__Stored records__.
━━━━━━━━━━

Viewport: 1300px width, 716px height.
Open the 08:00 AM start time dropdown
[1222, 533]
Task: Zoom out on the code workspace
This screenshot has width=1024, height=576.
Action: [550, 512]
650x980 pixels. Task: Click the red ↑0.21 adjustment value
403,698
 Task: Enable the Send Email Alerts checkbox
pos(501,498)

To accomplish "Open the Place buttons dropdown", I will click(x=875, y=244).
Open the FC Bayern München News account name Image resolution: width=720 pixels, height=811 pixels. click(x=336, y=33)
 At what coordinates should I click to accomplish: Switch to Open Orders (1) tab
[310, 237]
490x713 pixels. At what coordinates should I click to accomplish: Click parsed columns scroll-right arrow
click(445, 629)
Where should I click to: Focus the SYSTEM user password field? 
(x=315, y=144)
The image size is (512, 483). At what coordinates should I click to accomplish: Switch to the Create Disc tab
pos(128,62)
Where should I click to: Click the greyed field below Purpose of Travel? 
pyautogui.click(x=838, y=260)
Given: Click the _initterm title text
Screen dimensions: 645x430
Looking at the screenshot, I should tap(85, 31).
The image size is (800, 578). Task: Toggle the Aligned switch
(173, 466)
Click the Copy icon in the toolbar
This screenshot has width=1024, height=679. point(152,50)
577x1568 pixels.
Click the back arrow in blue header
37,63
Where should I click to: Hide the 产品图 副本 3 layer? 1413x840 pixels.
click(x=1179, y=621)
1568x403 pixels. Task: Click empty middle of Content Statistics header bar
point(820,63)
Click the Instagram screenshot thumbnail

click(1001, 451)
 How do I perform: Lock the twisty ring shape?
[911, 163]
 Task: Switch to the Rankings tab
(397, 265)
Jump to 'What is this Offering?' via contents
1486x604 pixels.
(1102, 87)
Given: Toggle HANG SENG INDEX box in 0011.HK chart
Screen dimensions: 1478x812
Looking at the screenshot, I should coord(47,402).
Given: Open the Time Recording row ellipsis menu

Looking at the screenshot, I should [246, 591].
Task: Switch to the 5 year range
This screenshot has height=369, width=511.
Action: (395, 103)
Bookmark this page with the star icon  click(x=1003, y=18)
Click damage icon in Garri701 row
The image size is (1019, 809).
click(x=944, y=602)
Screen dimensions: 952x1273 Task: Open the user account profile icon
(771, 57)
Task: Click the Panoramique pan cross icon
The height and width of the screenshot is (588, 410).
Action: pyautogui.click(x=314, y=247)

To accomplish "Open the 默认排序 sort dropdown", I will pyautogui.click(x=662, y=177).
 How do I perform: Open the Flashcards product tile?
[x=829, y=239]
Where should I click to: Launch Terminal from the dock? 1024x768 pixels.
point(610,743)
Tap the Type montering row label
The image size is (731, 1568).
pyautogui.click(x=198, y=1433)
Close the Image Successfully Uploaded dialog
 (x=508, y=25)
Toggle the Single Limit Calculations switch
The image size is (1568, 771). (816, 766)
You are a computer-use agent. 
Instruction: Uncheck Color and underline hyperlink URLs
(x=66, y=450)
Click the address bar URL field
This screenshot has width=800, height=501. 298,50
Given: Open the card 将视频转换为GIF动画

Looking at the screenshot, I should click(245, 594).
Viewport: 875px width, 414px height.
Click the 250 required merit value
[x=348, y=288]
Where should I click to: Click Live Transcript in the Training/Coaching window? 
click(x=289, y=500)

━━━━━━━━━━

__Problem__. Gather and copy every line of the data in which the string "Viewport" is found.

__Exercise result__.
Viewport: 1300px width, 716px height.
Viewport: 875px width, 414px height.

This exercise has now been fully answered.